In the past a common sentiment was there is nothing to do/not enough rides, etc. but it seems like people are beginning to appreciate how truly special the theming and atmosphere is in animal kingdom.

I think if animal kingdom can just add a few more dark rides (after tropical of America) and a night time show it could be on part with tokoyo disney sea for my 2 favorite - all time - Disney parks.
 

JD80

Well-Known Member
The major park operators are all paranoid. Their internal safety standards are always in excess of what is otherwise required.

A ride is an Assembly occupancy which requires 36” - 44” minimum clear width for egress.

The design of the vehicles means that the reach envelope isn’t too much of an issue. They tend to have very wide bases. If you look at something like Oceaneering’s Revolution vehicles the base is a good 30” greater than the reach envelope.

Sounds about right.
 

JD80

Well-Known Member
After speaking with Jim Shull, I also believe this is not going to be a trackless ride. Each train of cars should be two connected vehicles. Each vehicle with two rows of three. (So each train will be 12 people.)

On a related note: Does anyone know how long the Kali River Rapids queue length is, in feet?

No meetings this morning so here's my guess:

Using this video:


Woman enters the queue at 0:06s
Stops from 0:19 to 0:30
Stops from 3:01 to 3:15
Stops from 3:17 to 3:25
Stops from 3:42 to 3:48
Stops from 3:59 to 4:03
Ends 4:29

3m 40s of walk time or 220s.

According to Medical News Today the average walking speed of a woman is 3.0 mph. Let's take off 25% of that speed (2.25 mph) because she probably wasn't walking full speed.

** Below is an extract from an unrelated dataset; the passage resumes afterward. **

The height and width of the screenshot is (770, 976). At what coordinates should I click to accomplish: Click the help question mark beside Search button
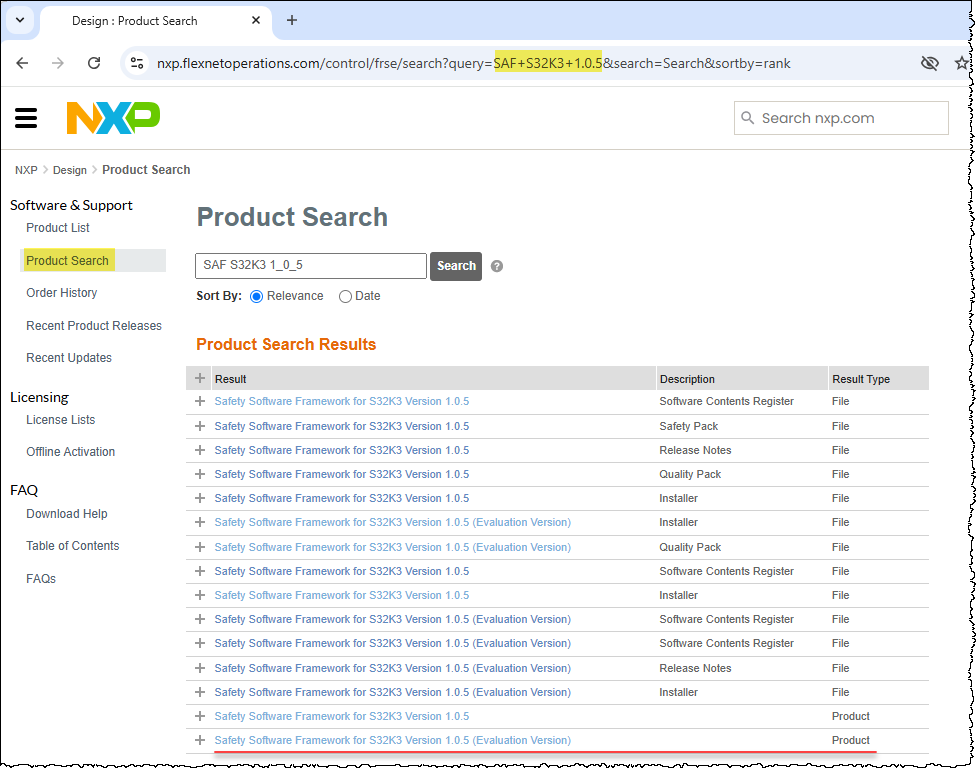point(496,266)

If she travelled 220s at 2.25mph her distance was 0.1375mi or 726ft.

That's my guess.
 

Sneaky

Well-Known Member
After speaking with Jim Shull, I also believe this is not going to be a trackless ride. Each train of cars should be two connected vehicles. Each vehicle with two rows of three. (So each train will be 12 people.)

On a related note: Does anyone know how long the Kali River Rapids queue length is, in feet?
Huh. What type of ride system is this most similar to for reference?
 

Starship824

Well-Known Member
In the Parks
No
I think @Disgruntled Walt's idea of Journey into Imagination is probably a decent starting point.
That's interesting, I think that's actually a really good choice for this ride. Considering trackless rides seem to have really poor reliability and the fact that you turn and reposition the ride vehicles to look at different things in Casita. Hopefully it has a very high capacity. What's the capacity of Imagination?